6. Si la société soutient que la salariée a présenté lors de son embauche une carte d'identité portugaise dont elle ne pouvait pas être en mesure de savoir qu'elle revêtait un caractère frauduleux, il résulte de l'instruction et notamment du procès-verbal de police que ce document d'identité présentait toutes les caractéristiques d'un faux. Le gérant de la société a en outre reconnu qu'alors que dans son entreprise " on est obligé d'envoyer les cartes au consulat pour voir si elles sont valables ", il ignorait si le comptable avait effectué cette démarche. En tout état de cause, la salariée a déclaré lors de son audition qu'aucune pièce d'identité ne lui avait été demandée lors de son embauche et que son employeur savait qu'elle n'était pas en possession d'un titre de séjour. Il s'ensuit que la société requérante ne peut sérieusement soutenir que sa bonne foi a été surprise.
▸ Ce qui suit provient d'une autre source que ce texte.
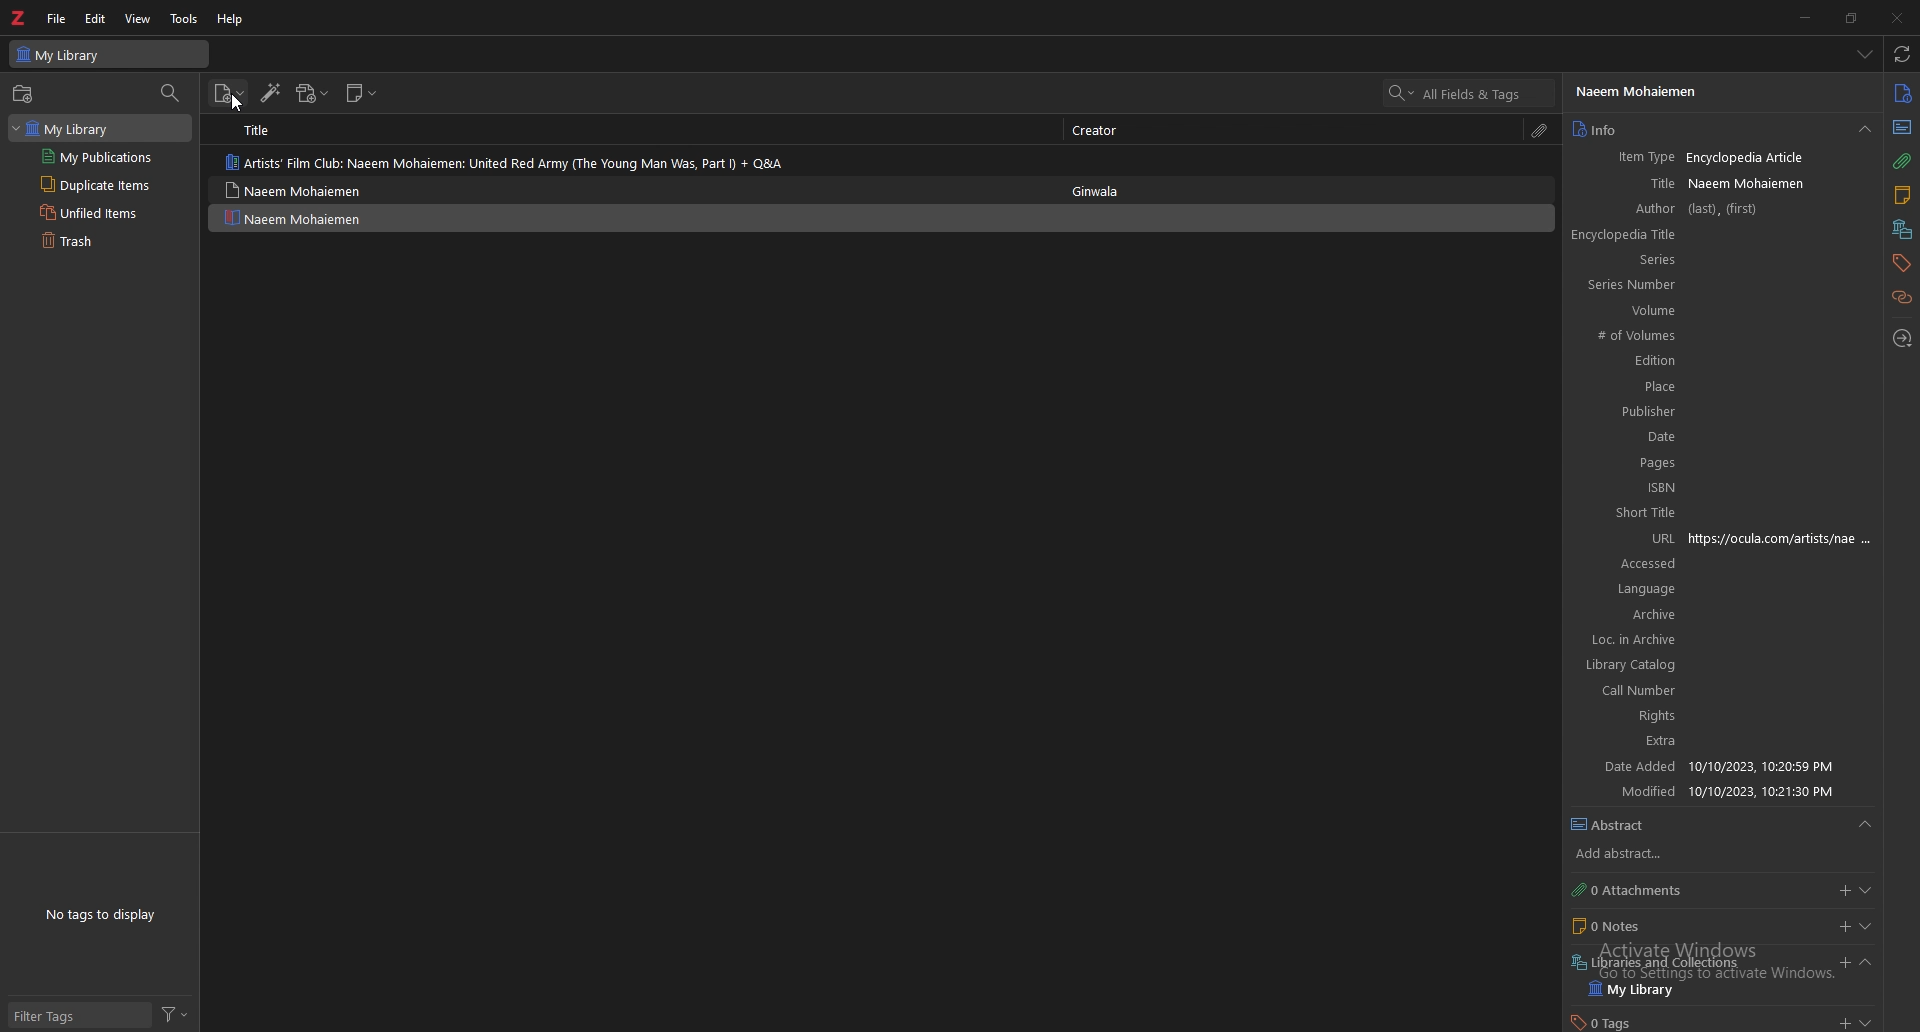  Describe the element at coordinates (1782, 184) in the screenshot. I see `title input` at that location.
Alors que l'absence de poursuites diligentées par l'autorité judiciaires ou par les URSSAF ne fait aucunement obstacle à la mise à la charge de la société requérante desdites contributions, elle n'est pas fondée à soutenir que l'OFII aurait fait une inexacte application des dispositions précitées de l'article L. 8251-1 du code du travail.

7. Il résulte de tout ce qui précède que la société requérante n'est pas fondée à demander l'annulation des décisions en litige.

D E C I D E :

Article 1er : La requête de la SASU Chez Sousa est rejetée.
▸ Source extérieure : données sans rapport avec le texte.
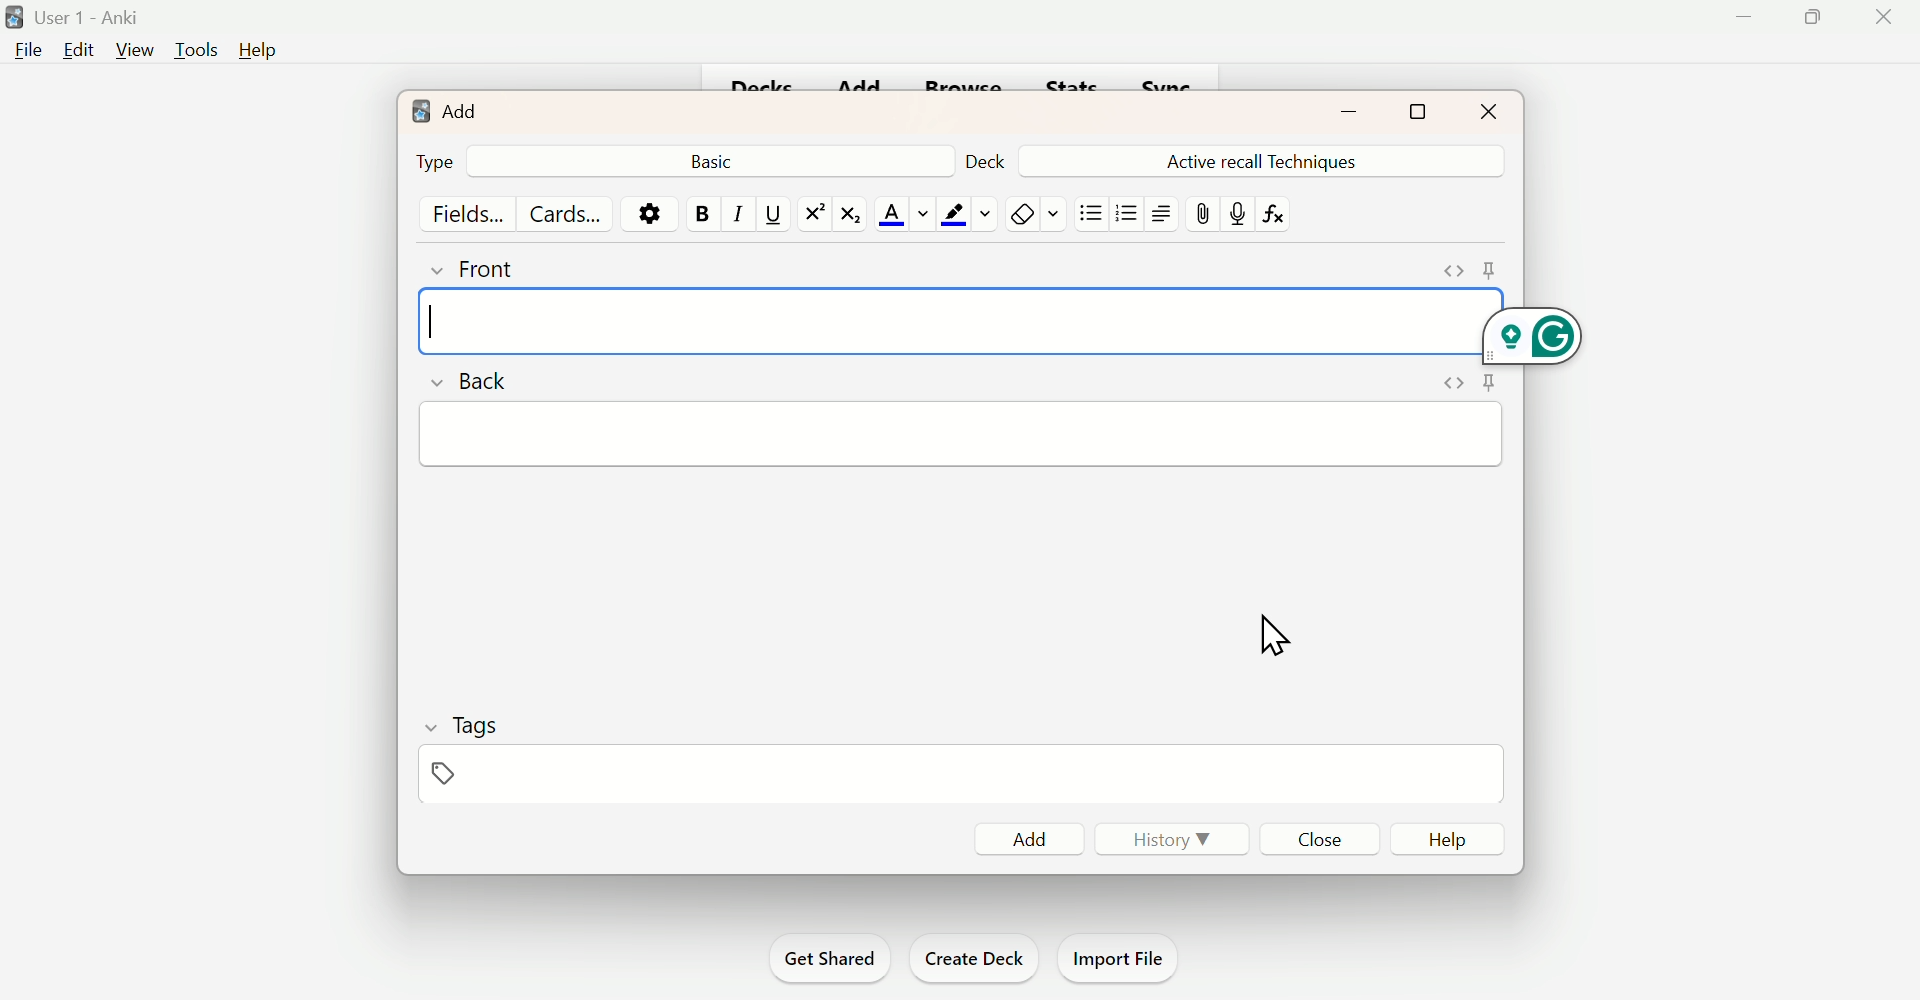 The height and width of the screenshot is (1000, 1920). Describe the element at coordinates (981, 157) in the screenshot. I see `Deck` at that location.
Article 2 : Le présent jugement sera notifié à la société par actions simplifiée unipersonnelle Chez Sousa et à l'Office français de l'immigration et de l'intégration.

Délibéré après l'audience du 9 mai 2023, à laquelle siégeaient :

- M. Myara, président,

- M. Marias, premier conseiller,

- Mme Parent, première conseillère.

Rendu public par mise à disposition au greffe le 14 juin 2023.

Le rapporteur,Le président,

H. MariasA. MyaraLa greffière,

A. Macaronus

La République mande et ordonne au ministre de l'intérieur et des outre-mer en ce qui le concerne et à tous commissaires de justice à ce requis en ce qui concerne les voies de droit commun, contre les parties privées, de pourvoir à l'exécution de la présente décision.